Wonderful, wonderful book, and a welcome return for the Master of Horror. There are only two, long stories in this collection, but the quality of both of these tales is worth the cost and much more.
"Metaphysica Morum" is indeed highly unusual for Ligotti, but it's also beautifully and carefully crafted -- while being experimental and ambitious and often downright off-the-wall.
I don't think any other writer alive has Ligotti's talent for getting under the skin of the reader via "dream occasions" in his stories. "Metaphysica Morum" moves in and out of such modes, and "The Small People" is one, self-contained dream-tale, with its own peculiar dream-logic and dream-history.
"Metaphysica Morum" is horrific, chilling, hilarious, and altogether a powerhouse of creativity... just superb writing. The story shook me and kept me shaken up for hours afterward. "Metaphysica Morum"--upon several readings--has a disorienting effect on at least this reader, and it's fascinating how the dream-reality complete with Dealer and detailed instructions for the dreamer bleeds into the "real world" of the tale until there is no real difference between the dream occasion and the real ones.
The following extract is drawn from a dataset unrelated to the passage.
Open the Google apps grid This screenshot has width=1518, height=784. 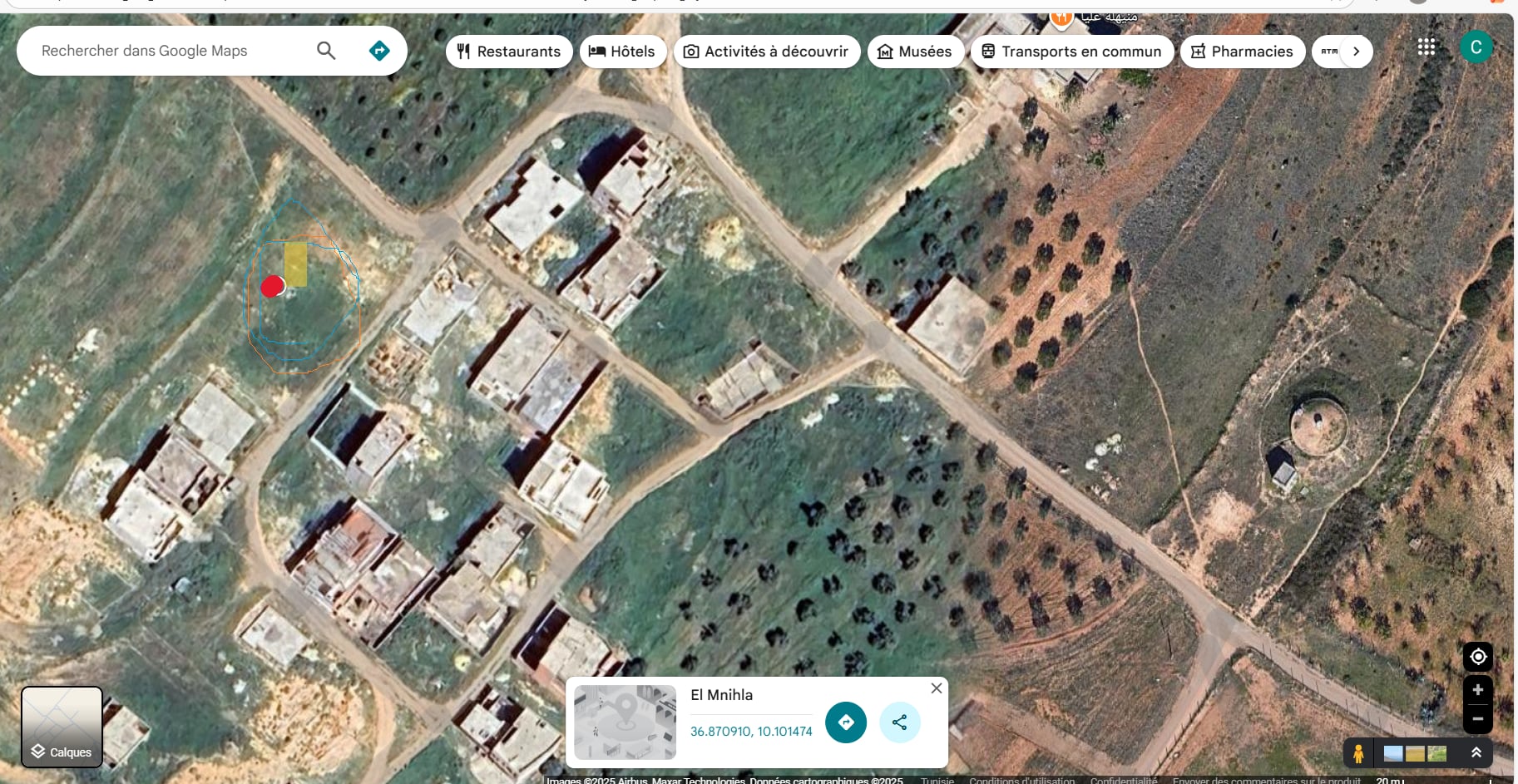[x=1426, y=47]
Of extra special note is the singularly Ligottian phrases/words present in "Metaphysica Morum": "chain of galaxies showroom"; "an all-new context"; "metaphysical mutant(s)"; "dream occasions"; the use of "fix you/me up" not to mention the nefarious "Dealer"; various riffs on "demoralized" and "demoralization." The repetition of these words and phrases is used to hypnotic effect in the story, and that repetition worked on my mind, my emotions and my nerves to spectacular effect.
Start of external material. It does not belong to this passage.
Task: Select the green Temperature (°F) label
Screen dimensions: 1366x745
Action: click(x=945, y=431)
"The Small People" is one of the best short stories I've ever read -- utterly riveting and moving. It made me cry. With this one, Ligotti wrote the very story I've wanted to tell all my life (not for the first time): the old suspicion that everything is unreal and shabby -- little more than a cheap community theatre set. That thought has always haunted me, particularly in my childhood. And, further, the feeling that my parents were intrinsically to blame or at least part of the grand charade has been in my head ever since I was a kid listening to the murmuring of my parents in post-bedtime conversation and imagining them as giant preying mantis things hovering above my prone body, experimenting on me for unknown reasons. "The Small People" explores the idea of this kind of conspiracy, but with an epic twist that involves and implicates everyone and everything on the planet.
October 2023 re-read for Halloween. God damn, “The Small People” is chilling. POV of a precocious child ostracized and driven mad over his hatred of wax doll-like humans known as small people. Maybe my favourite scary story.
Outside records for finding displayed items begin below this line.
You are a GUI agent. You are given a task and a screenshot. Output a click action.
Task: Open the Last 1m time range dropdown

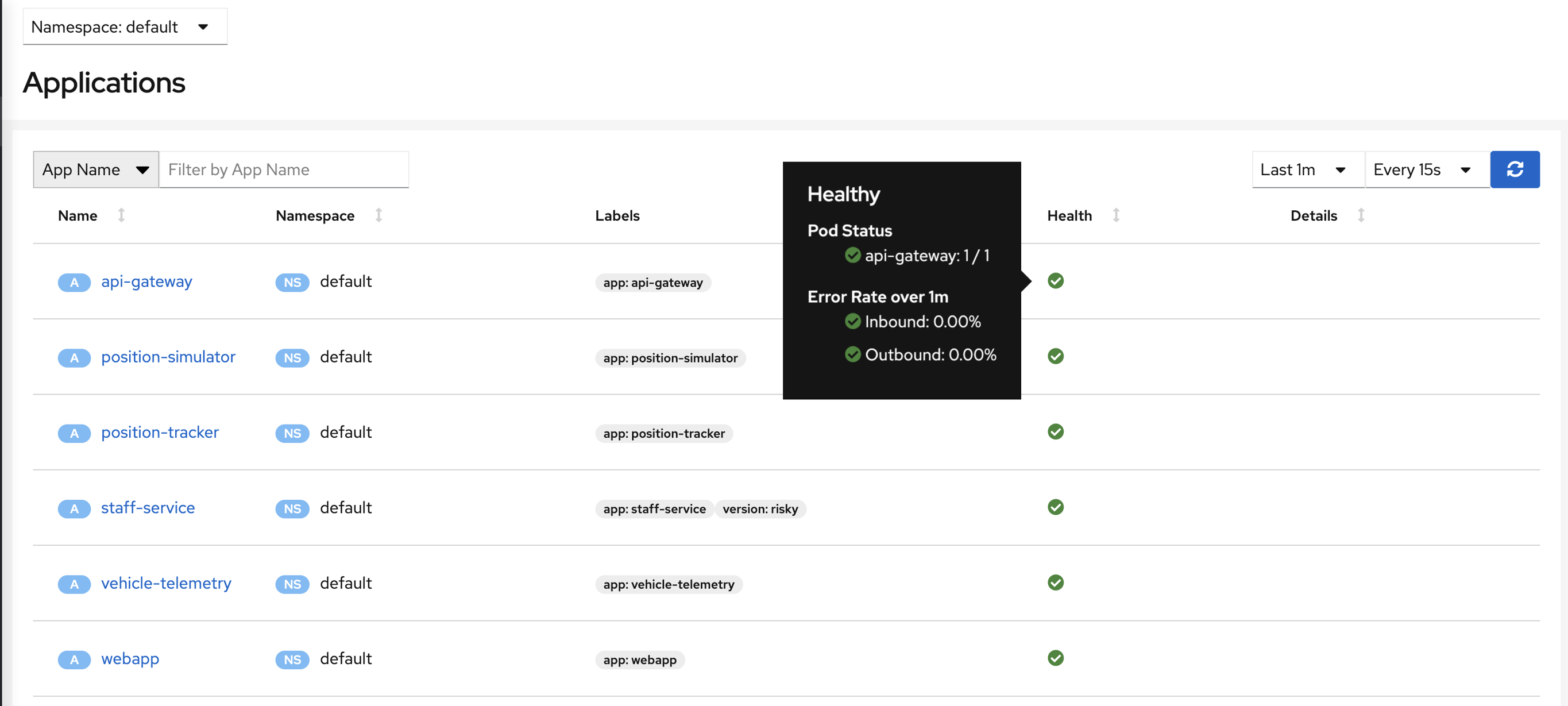1306,169
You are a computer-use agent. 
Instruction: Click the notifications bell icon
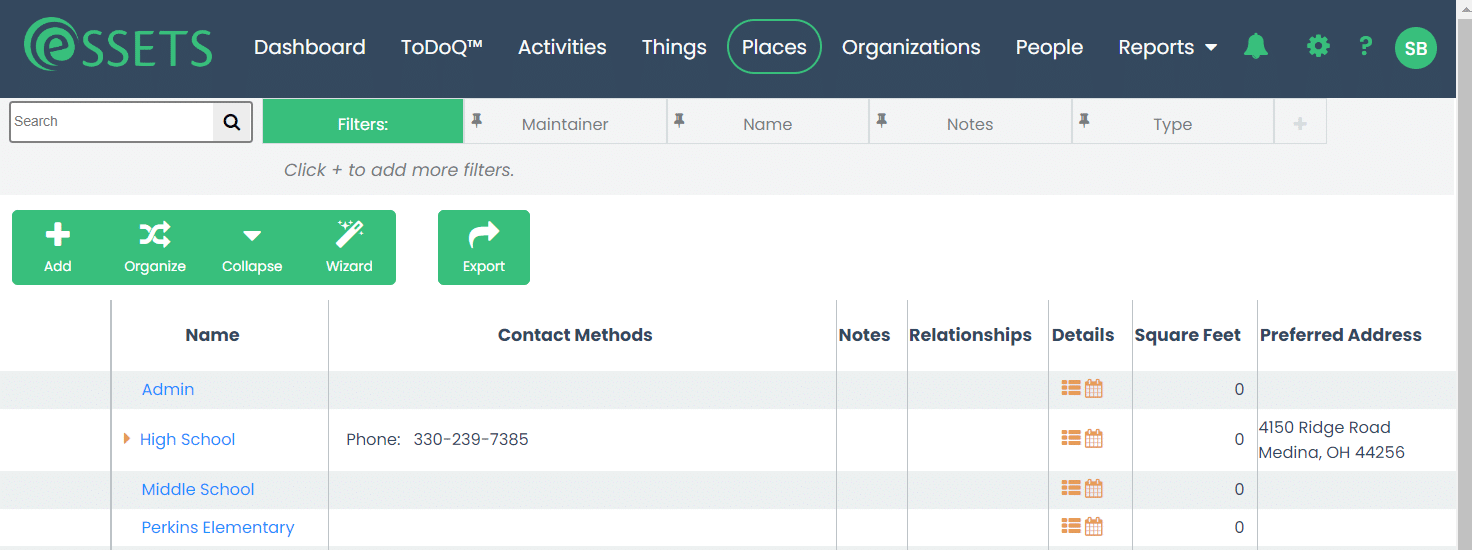point(1255,46)
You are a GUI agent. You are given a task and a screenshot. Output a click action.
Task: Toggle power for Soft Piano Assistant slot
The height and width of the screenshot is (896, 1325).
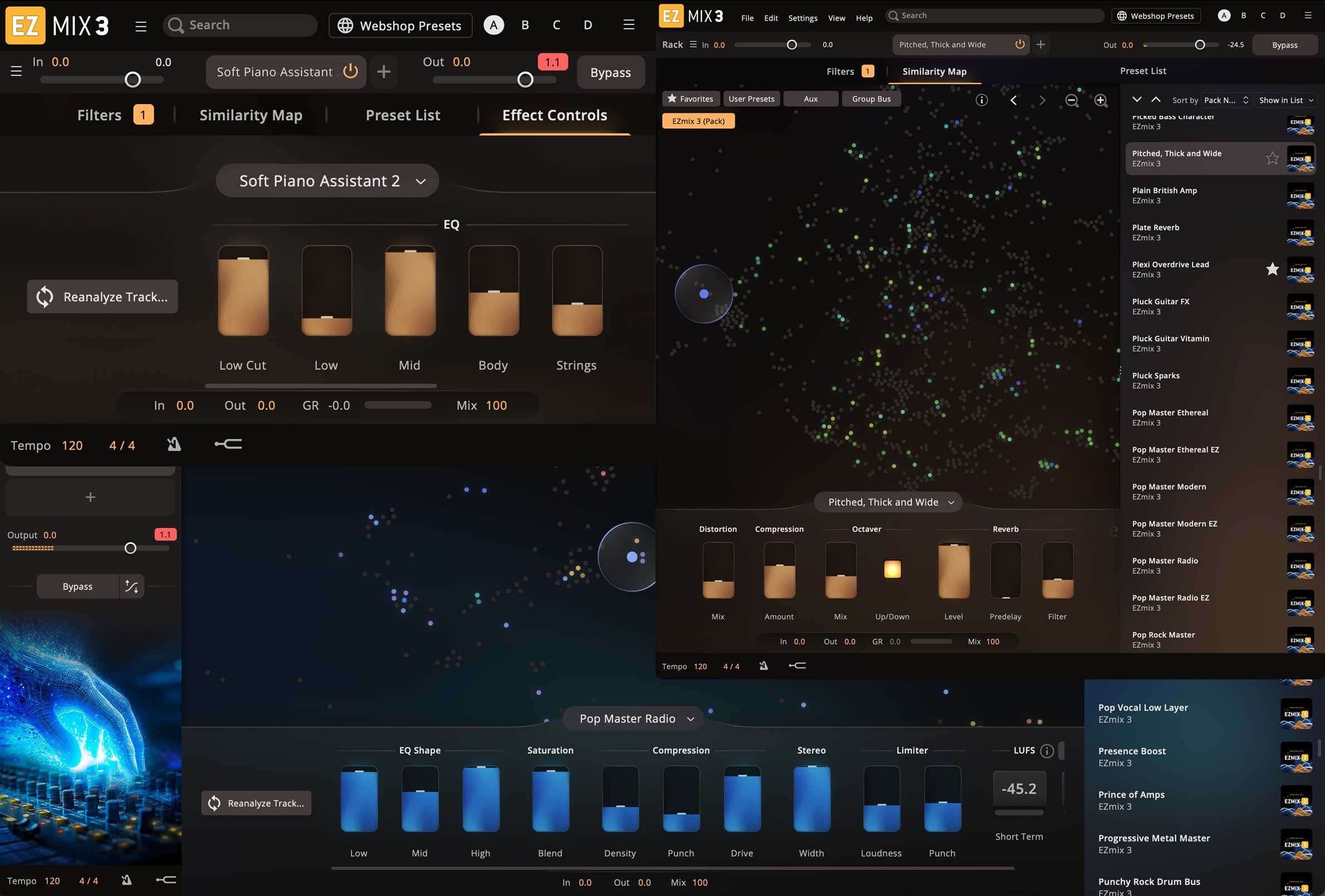pos(351,71)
“Was I being diverted here and there by falsehoods, or were bits of truth being parceled out in such a way that no complete picture formed of the small people, or none that could be placed beside the one we had of ourselves in the great photo-album of humankind—a portrait that itself began to seem incomplete to a child who believed until then that we knew everything that had anything to do with our world? The big world, that is.”
And with that, I finished my reread of Ligotti's four major collections and first-time read of his multiple smaller releases. Always fun getting better acquainted with the JD Salinger of cosmic horror.